Barbara Bridgeman and Caroline Young.

The original concept of the Mental Handicap Project exhibited in 1976 was as one of four parts of a series on ‘Relationships: Attitudes Towards Love’ titled Love and Tragedy. Lenkiewicz’s continuing interest was in the disadvantaged and ostracized sections of society. He started a large notebook on the history of mental and physical disability, including many detailed pen and ink drawings. These were often based on Velázquez’s paintings of the jesters and dwarfs in the seventeenth century court of Philip IV of Spain. A book on Velázquez is painted in the lower right corner of the picture.

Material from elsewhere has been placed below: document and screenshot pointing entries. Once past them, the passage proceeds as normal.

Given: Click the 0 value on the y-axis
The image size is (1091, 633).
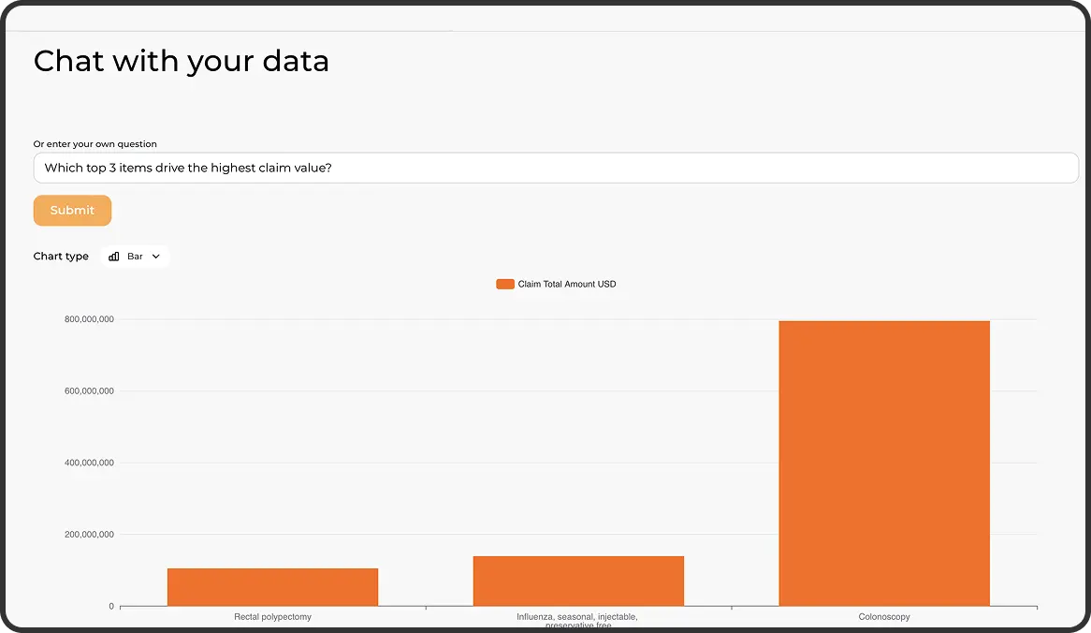Looking at the screenshot, I should 110,606.
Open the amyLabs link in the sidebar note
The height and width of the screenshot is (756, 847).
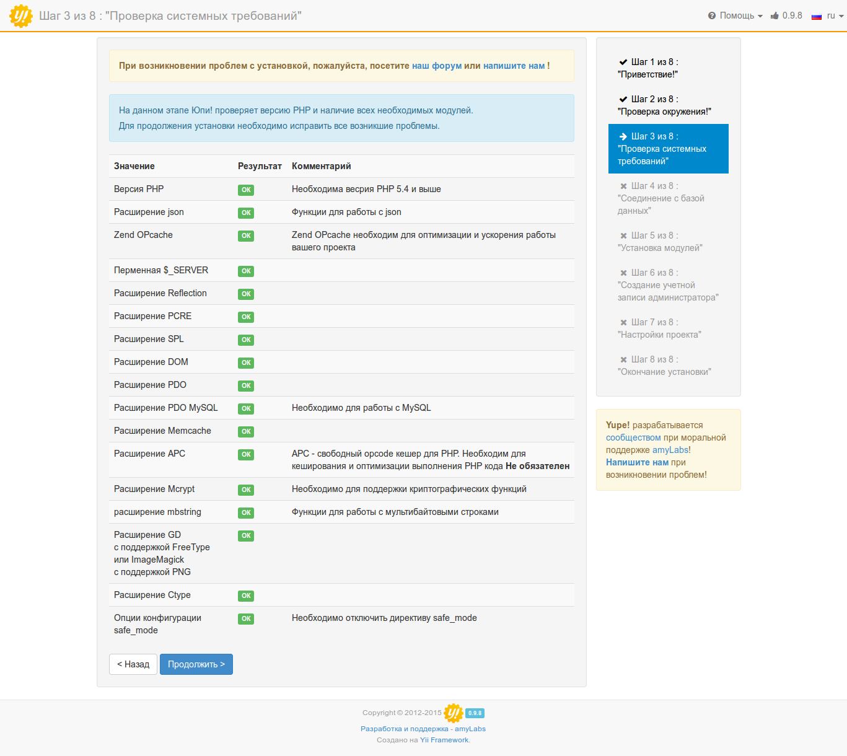tap(670, 450)
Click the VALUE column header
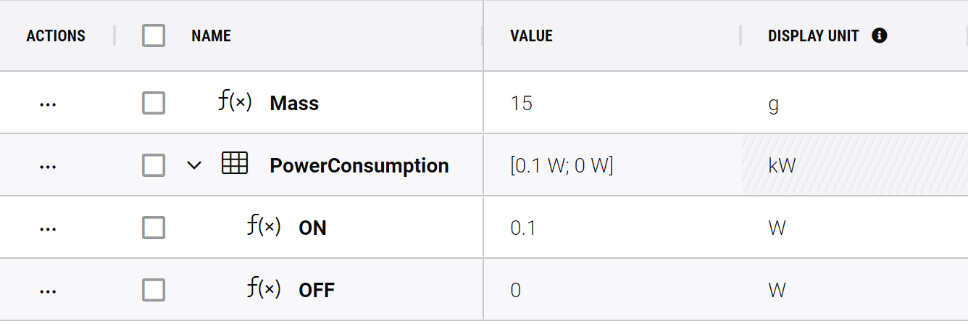Viewport: 968px width, 324px height. pyautogui.click(x=531, y=36)
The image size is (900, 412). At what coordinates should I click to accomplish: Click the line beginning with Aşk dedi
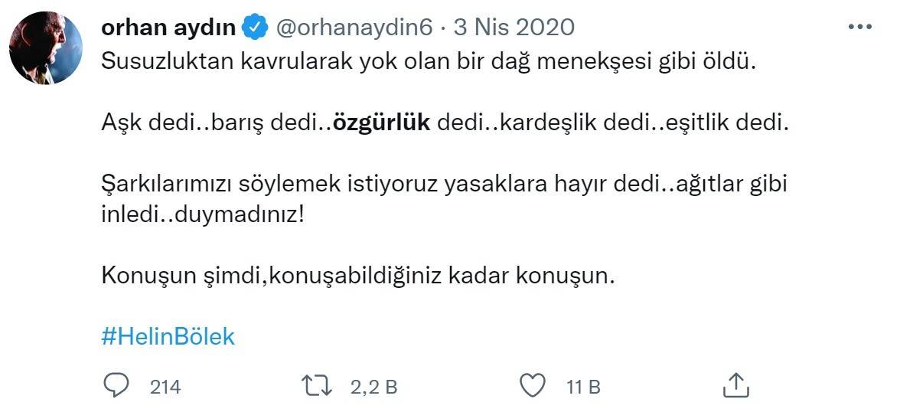coord(444,123)
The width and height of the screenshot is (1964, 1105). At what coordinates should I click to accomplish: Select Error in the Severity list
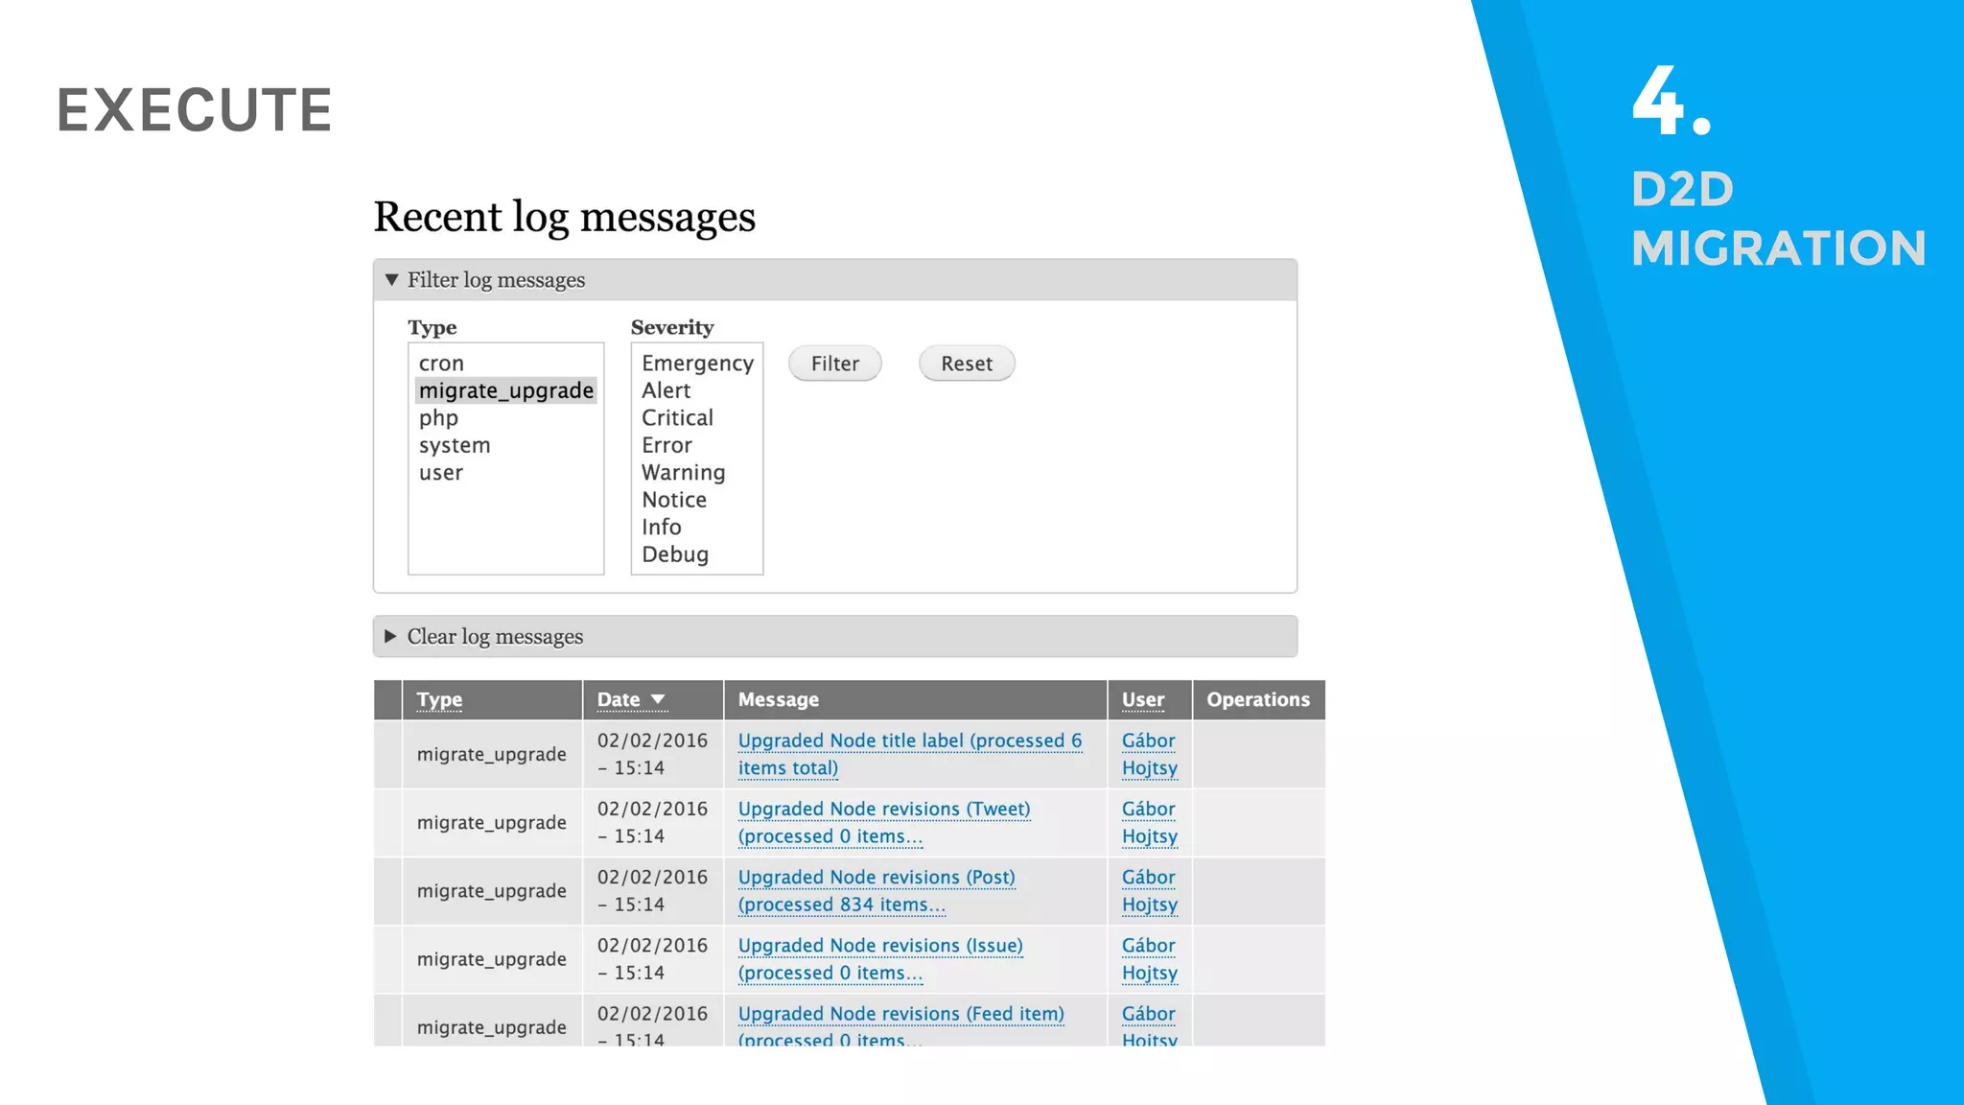click(666, 445)
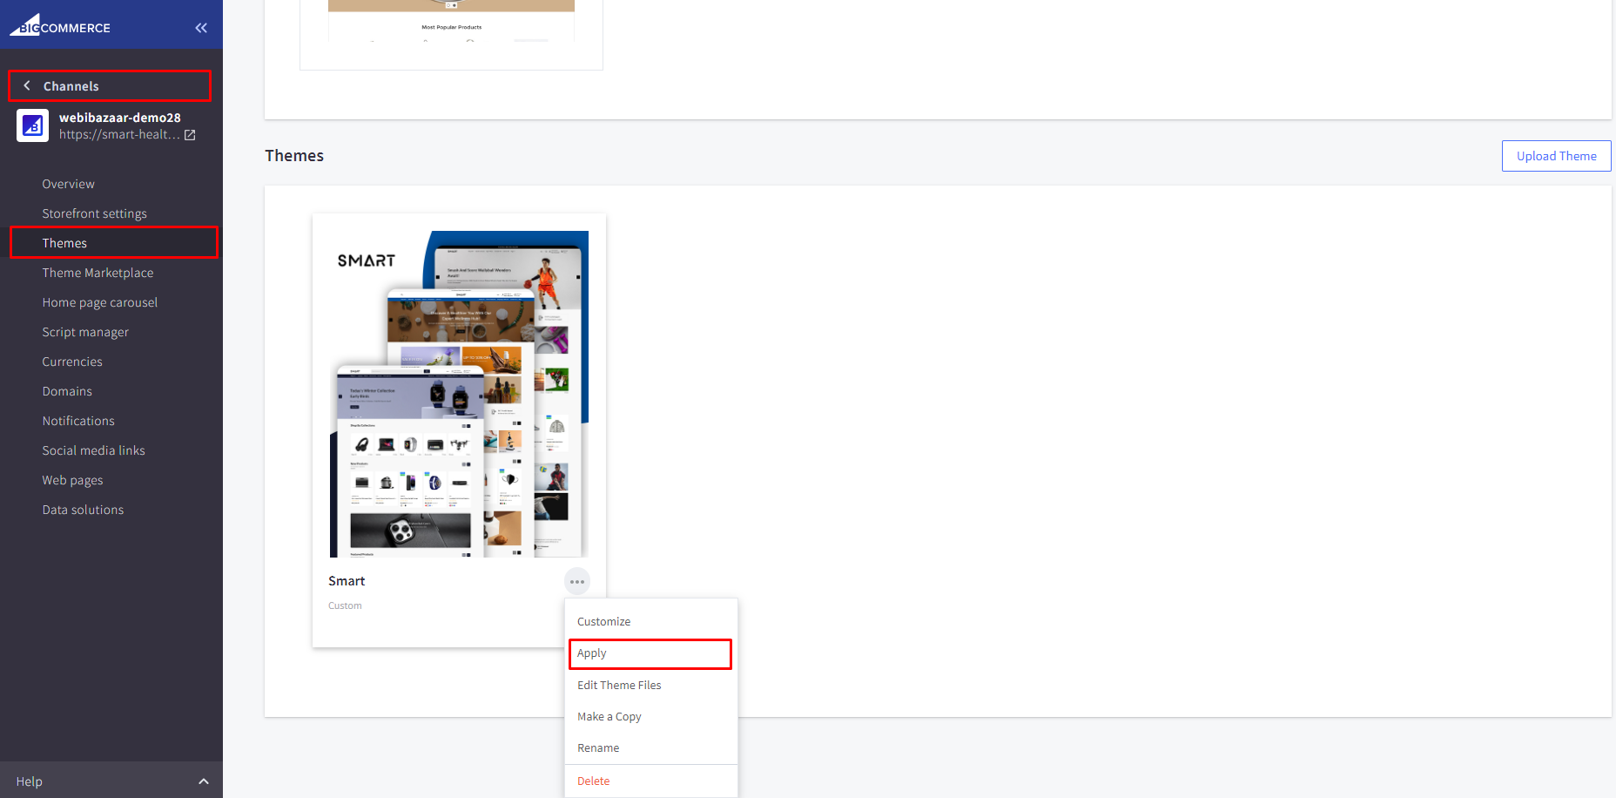Select Rename from the theme menu
This screenshot has width=1616, height=798.
pos(598,747)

The Plymouth Society for Mentally Handicapped Children was instrumental in finding families willing to participate in the Project, which was not easy given the defensiveness of the parents. The Life President of the Society, Dame Joan Vickers, was an enthusiastic supporter of Lenkiewicz’s ‘social enquiries by visual means’, as he termed his Projects. Amongst the books (bottom right) is a pamphlet called The Uses of Bad Art. Lenkiewicz’s exhibition notes confess to a ‘conspiracy’ and that "to attract attention from the majority group that naturally do not ‘care’ it is required that their ‘empathy’ be bought."

Note: Listed as No.29 Small growth person and girl with cerebral palsy in the 1980 restrospective list.